→ **TASK INPUT**:
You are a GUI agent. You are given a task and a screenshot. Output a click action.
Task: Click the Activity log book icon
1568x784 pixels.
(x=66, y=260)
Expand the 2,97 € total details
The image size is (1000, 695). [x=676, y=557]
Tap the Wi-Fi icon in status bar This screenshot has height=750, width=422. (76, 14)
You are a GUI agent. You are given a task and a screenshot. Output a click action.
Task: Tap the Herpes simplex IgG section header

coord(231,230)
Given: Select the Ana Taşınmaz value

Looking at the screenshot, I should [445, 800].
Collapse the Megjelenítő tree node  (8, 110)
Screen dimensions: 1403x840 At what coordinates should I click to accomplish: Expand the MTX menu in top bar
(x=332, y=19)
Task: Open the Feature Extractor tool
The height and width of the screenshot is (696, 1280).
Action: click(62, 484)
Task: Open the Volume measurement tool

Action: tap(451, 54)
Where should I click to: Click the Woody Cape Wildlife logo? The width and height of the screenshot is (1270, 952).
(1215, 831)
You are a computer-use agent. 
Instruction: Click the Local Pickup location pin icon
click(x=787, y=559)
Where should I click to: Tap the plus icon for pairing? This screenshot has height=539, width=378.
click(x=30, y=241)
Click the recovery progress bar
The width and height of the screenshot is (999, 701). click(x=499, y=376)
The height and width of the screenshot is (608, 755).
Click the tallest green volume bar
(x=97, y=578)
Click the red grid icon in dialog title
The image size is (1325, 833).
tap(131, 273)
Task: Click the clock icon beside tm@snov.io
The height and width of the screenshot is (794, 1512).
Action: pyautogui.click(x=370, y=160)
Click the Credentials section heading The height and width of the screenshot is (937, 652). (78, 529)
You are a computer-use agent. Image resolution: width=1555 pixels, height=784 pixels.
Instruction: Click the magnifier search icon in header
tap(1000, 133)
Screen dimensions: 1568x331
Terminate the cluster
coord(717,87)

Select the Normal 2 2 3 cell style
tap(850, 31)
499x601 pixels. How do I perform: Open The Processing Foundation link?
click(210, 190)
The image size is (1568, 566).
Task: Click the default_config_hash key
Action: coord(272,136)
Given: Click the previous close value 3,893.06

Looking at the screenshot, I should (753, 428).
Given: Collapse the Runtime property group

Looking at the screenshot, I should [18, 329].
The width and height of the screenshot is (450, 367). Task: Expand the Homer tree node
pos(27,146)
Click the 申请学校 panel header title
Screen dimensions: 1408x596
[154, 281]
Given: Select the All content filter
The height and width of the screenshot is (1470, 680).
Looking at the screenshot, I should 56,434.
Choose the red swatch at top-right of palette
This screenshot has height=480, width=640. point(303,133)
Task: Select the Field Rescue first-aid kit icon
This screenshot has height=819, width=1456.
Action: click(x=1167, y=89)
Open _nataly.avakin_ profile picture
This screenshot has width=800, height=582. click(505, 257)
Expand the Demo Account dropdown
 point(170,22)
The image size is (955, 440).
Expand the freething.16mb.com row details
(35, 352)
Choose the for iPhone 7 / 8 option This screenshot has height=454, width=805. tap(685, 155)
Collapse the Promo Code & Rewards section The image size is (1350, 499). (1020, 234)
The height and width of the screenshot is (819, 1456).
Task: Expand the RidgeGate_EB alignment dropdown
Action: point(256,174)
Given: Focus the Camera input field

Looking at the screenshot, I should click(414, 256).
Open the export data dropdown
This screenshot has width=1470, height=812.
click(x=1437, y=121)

→ **WHAT YOU HAVE TO DO**:
Copy the rows from the start of the records through the line containing "Action: coord(272,136)", inclusive, reproducing each line unchanged.

→ **TASK RESPONSE**:
You are a GUI agent. You are given a task and a screenshot. Output a click action.
Task: Click the Activity log book icon
1568x784 pixels.
(x=66, y=260)
Expand the 2,97 € total details
The image size is (1000, 695). [x=676, y=557]
Tap the Wi-Fi icon in status bar This screenshot has height=750, width=422. (76, 14)
You are a GUI agent. You are given a task and a screenshot. Output a click action.
Task: Tap the Herpes simplex IgG section header

coord(231,230)
Given: Select the Ana Taşınmaz value

Looking at the screenshot, I should [445, 800].
Collapse the Megjelenítő tree node  (8, 110)
Screen dimensions: 1403x840 At what coordinates should I click to accomplish: Expand the MTX menu in top bar
(x=332, y=19)
Task: Open the Feature Extractor tool
The height and width of the screenshot is (696, 1280).
Action: click(62, 484)
Task: Open the Volume measurement tool

Action: tap(451, 54)
Where should I click to: Click the Woody Cape Wildlife logo? The width and height of the screenshot is (1270, 952).
(1215, 831)
You are a computer-use agent. 
Instruction: Click the Local Pickup location pin icon
click(x=787, y=559)
Where should I click to: Tap the plus icon for pairing? This screenshot has height=539, width=378.
click(x=30, y=241)
Click the recovery progress bar
The width and height of the screenshot is (999, 701). click(x=499, y=376)
The height and width of the screenshot is (608, 755).
Click the tallest green volume bar
(x=97, y=578)
Click the red grid icon in dialog title
The image size is (1325, 833).
tap(131, 273)
Task: Click the clock icon beside tm@snov.io
The height and width of the screenshot is (794, 1512).
Action: pyautogui.click(x=370, y=160)
Click the Credentials section heading The height and width of the screenshot is (937, 652). (78, 529)
You are a computer-use agent. Image resolution: width=1555 pixels, height=784 pixels.
Instruction: Click the magnifier search icon in header
tap(1000, 133)
Screen dimensions: 1568x331
Terminate the cluster
coord(717,87)

Select the Normal 2 2 3 cell style
tap(850, 31)
499x601 pixels. How do I perform: Open The Processing Foundation link?
click(210, 190)
The image size is (1568, 566).
Task: Click the default_config_hash key
Action: coord(272,136)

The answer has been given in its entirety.